AWS Big Data Blog
Amazon DataZone announces integration with AWS Lake Formation hybrid access mode for the AWS Glue Data Catalog
Last week, we announced the general availability of the integration between Amazon DataZone and AWS Lake Formation hybrid access mode. In this post, we share how this new feature helps you simplify the way you use Amazon DataZone to enable secure and governed sharing of your data in the AWS Glue Data Catalog. We also delve into how data producers can share their AWS Glue tables through Amazon DataZone without needing to register them in Lake Formation first.
Overview of the Amazon DataZone integration with Lake Formation hybrid access mode
Amazon DataZone is a fully managed data management service to catalog, discover, analyze, share, and govern data between data producers and consumers in your organization. With Amazon DataZone, data producers populate the business data catalog with data assets from data sources such as the AWS Glue Data Catalog and Amazon Redshift. They also enrich their assets with business context to make it straightforward for data consumers to understand. After the data is available in the catalog, data consumers such as analysts and data scientists can search and access this data by requesting subscriptions. When the request is approved, Amazon DataZone can automatically provision access to the data by managing permissions in Lake Formation or Amazon Redshift so that the data consumer can start querying the data using tools such as Amazon Athena or Amazon Redshift.
To manage the access to data in the AWS Glue Data Catalog, Amazon DataZone uses Lake Formation. Previously, if you wanted to use Amazon DataZone for managing access to your data in the AWS Glue Data Catalog, you had to onboard your data to Lake Formation first. Now, the integration of Amazon DataZone and Lake Formation hybrid access mode simplifies how you can get started with your Amazon DataZone journey by removing the need to onboard your data to Lake Formation first.

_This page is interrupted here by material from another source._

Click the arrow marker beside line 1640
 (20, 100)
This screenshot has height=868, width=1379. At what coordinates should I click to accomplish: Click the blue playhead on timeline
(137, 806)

Lake Formation hybrid access mode allows you to start managing permissions on your AWS Glue databases and tables through Lake Formation, while continuing to maintain any existing AWS Identity and Access Management (IAM) permissions on these tables and databases. Lake Formation hybrid access mode supports two permission pathways to the same Data Catalog databases and tables:
- In the first pathway, Lake Formation allows you to select specific principals (opt-in principals) and grant them Lake Formation permissions to access databases and tables by opting in
- The second pathway allows all other principals (that are not added as opt-in principals) to access these resources through the IAM principal policies for Amazon Simple Storage Service (Amazon S3) and AWS Glue actions
With the integration between Amazon DataZone and Lake Formation hybrid access mode, if you have tables in the AWS Glue Data Catalog that are managed through IAM-based policies, you can publish these tables directly to Amazon DataZone, without registering them in Lake Formation. Amazon DataZone registers the location of these tables in Lake Formation using hybrid access mode, which allows managing permissions on AWS Glue tables through Lake Formation, while continuing to maintain any existing IAM permissions.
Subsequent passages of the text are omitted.